Observing a State Schools Music Therapy Program
As a requirement to completing my internship, I need to complete two observations of other music therapy practices. The first of these I completed was in
public schools. While similar to my own internship site there were a-lot of differences. Because public schools are state run institutions any client who receives MT services will need to have MT on their IEP. "The Individualized Educational Plan (IEP) is a plan or program developed to ensure that a child who has a disability identified under the law and is attending an elementary or secondary educational institution receives specialized instruction and related services". To receive a service a child has to be assessed and the services requested deemed necessary to that students success in school. Because my site is an early learning/daycare/development center our students are not required to have IEP's for therapy services. They won't receive one until they attend kindergarten, if they are granted an IEP. Also because it is a state run school, the therapists have to report everything to their board or other regulatory higher-ups. While observing the MT and OT's talked about the feeling of being micromanaged. The MT had said that they had been questioned if they could just group some kids together instead of seeing them individually. My guess is because seeing groups is cheaper than seeing only one child at a time. At my site we do document and create progress notes for all individual clients, but a majority of our day is made up of classes and group sessions. Public schools have less opportunity for group sessions because the MT said that there aren't enough 'like' clients to group together. There is usually a wide range of ages and abilities in the special education classrooms. Where as at my site, each class is a small age range, and for the most part kids have similar ability levels. Or at least it's easy to adapt the group activity for our kids who have extra needs than it might be in other facilities. We have access to harness system and multiple type of special seating.
One of the biggest differences between my site and a public school music therapy program is that our kids come to us in our music therapy room. MT's in public schools often spend half the day at one school and then drive to another school for the second half or drive around to multiple schools a day.
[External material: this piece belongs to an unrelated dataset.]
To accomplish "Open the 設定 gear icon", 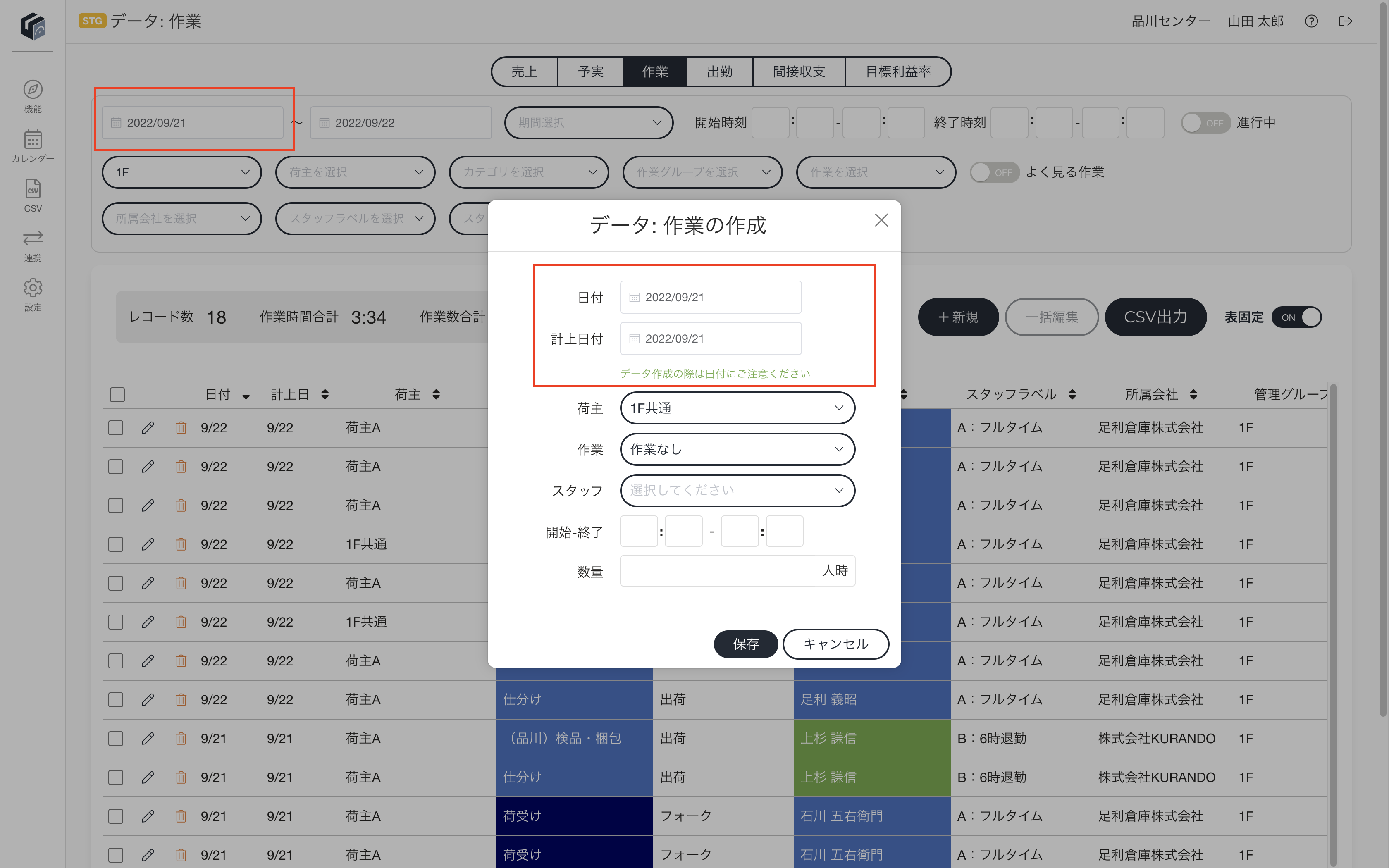I will click(33, 288).
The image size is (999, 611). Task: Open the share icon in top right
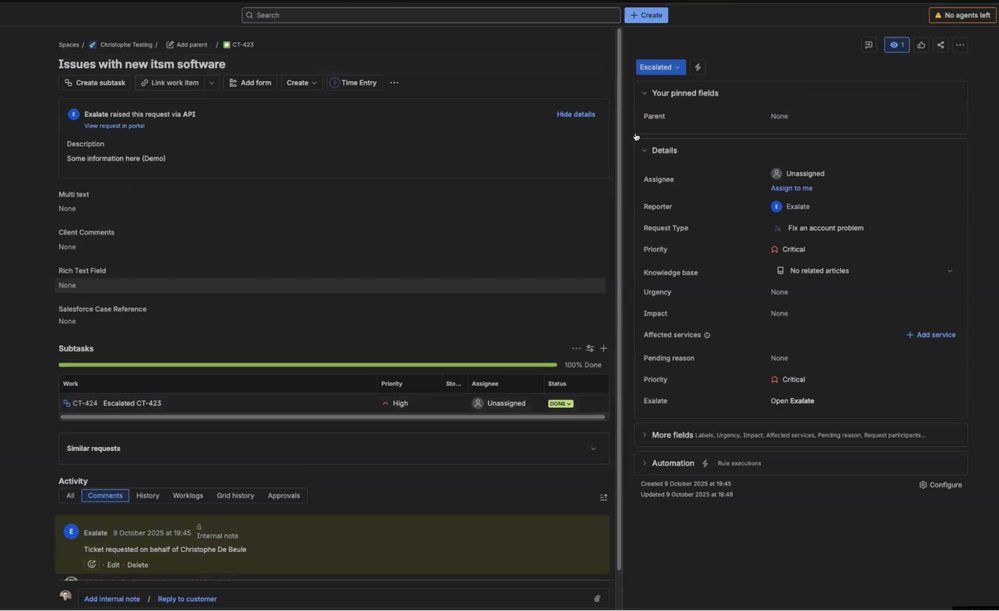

And they may set up in an OT's office, or an auxiliary classroom or some other room that isn't always a music therapy room. They bring any tools they need with them, guitars, instruments, manipulative. Everything! We have everything we need within reach in a closet attached to our music therapy suite which is very convenient.
The goals work on in Public schools that I observed were receptively identifying objects, numbers and letters. An older client also worked on matching coins and saying the value of the coins, and sounding out 3 letter words. One client worked on reaching or gazing at receptively identified objects. Overall every client we saw that day did fairly similar session interventions with one or two differences and the intervention was changed to best fit that clients goals.
Occasionally there was a nurse or a SLP present to help support a child, but for the most part it was just the individual child and the MT's. I noticed some redirection and disciplinary actions in a session or two. Mainly redirecting to sit back down. There was only one child who was more defiant and there for lost out on the opportunity to play an instrument to the goodbye song to which they said, "Not again". For the most part clients only need one or two prompts to redirect themselves in the session. I think because I was present and they are used to just the MT and her intern they were acting a little more silly, though I'm sure they have days when I'm not there and clients act like that. At my internship site, because we have full classes we have alot of extra support including teachers and paras and nurses. In baby and toddler classes we have parents so for the most part we give verbal cues for redirection and if a child needs more redirection, other support people will take over because they are with them all day where as we see them for 30 min.